Nothing is too fantastic or too ridiculous to imagine in the arena of marketing and public relations. The PR machine that churns on relentlessly in Mumbai and Delhi may work at reduced r.p.m. in Bangalore, but it has been picking up speed of late. Working hand in glove with an ever-compliant media which seems to have clean forgotten its adversarial role, the PR-valas ensure that their clients not only make the news but stay in the news.

Talent and ability are not always the yardsticks for newsworthiness. Let's say you're the CEO of a company and you're bursting to give the public some crucial information on the subject of growing brinjals. You either write the book or have it ghostwritten, and use the PR agency at your disposal to see that it gets wide coverage. Suddenly, you're the world authority on brinjals, the eggplant egghead, so to speak.

A little PR goes a long way in turning mediocrity into star quality. In his impatience to capture attention, the aspiring star rushes to perform before he has polished his act, and never mind that the rough edges are showing, for his name is up there, and that's what matters. A non-entity who manages to squeeze his way into the news turns into an entity. The entity finds space more easily the next time, and the third time around he's hailed as a "well-known" entity. Now it's time to pile on the adjectives. There's just one problem: what do you do when a superior entity comes along? Once you've used up "brilliant", "fantastic", "amazing", "stupendous", "path-breaking", and their every available synonym, what's left? Just how many "gods of rock" are there? If every band is "superlative" (as one radio jockey can be heard repeating, ad nauseum), how do you describe the best? By calling it superiorative? Superdooperlative? What?

"After all that hype, it was such a disappointment." How often we've heard this statement! All high-profile events, these days, are backed by 10 sponsors, and the PR agency takes care to stock the press-kit with sheaves of printed material (instantly dropped into the w.p.b.) on all 10. It includes exciting quotes from 10 company chairmen on how delighted they are to sponsor the show because it so perfectly matches the precise flavour of the biscuit or the precise colour of the shirt they manufacture - a biscuit that embodies sheer grace, a shirt that stands for courage in the face of adversity.

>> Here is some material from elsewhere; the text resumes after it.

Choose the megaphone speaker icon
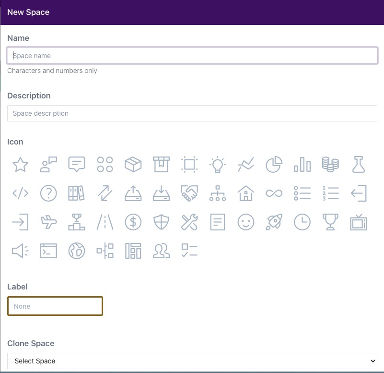Image resolution: width=384 pixels, height=373 pixels. (x=20, y=251)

Many argue that in today's world of hard sell, you cannot survive without PR, however good you are. This notion has taken root even among those who have already won recognition, and it makes them deeply insecure. As a result, they have learnt how to issue quotable quotes, how to make the headlines by courting controversy, and how to split a single achievement into three parts so that it gets reported at three points in time.

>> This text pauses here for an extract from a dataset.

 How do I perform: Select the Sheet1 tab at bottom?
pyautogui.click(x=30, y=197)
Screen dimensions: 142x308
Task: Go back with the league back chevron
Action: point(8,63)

On the other hand you find talent going unrecognised merely because the bearer cannot bear the thought of marketing it. There are so many in the City - artists, musicians, theatre-people, professionals of all kinds - who have to struggle to keep their head above water because they refuse to advertise themselves. Do you admire them or call them foolish dreamers? Either or both of two things happen to such people. Their inferiors gain fame. Their ideas get stolen. To give you just one of a thousand examples, there is this young practitioner of a particular brand of theatre who has been trying to build a movement. Some time ago, a chap from out of town learnt the ropes from him and pushed off to tell the world that he was the reigning expert on the subject. The national media played him up as a great pioneer and he is now probably minting money through workshops, while the original says, without rancour, "It doesn't matter, I'll just carry on with my art."

There is no point in looking upon PR as a dirty word, though. After all, in its broadest sense, don't we all use some amount of it? When you hold back your opinion to get what you want, when you soften the truth to please another, when you pamper egos to settle a conflict, are you being dishonest or just doing a bit of PR? You may not, for instance, be able to say the words, "My USP is..." without bursting out laughing, but you might change the focus of your c.v. to suit a particular job description.

If you're really good, there's nothing wrong in saying so, but the manner in which you say it depends on the limits to which you'll go, which really is a measure of the thickness of your skin.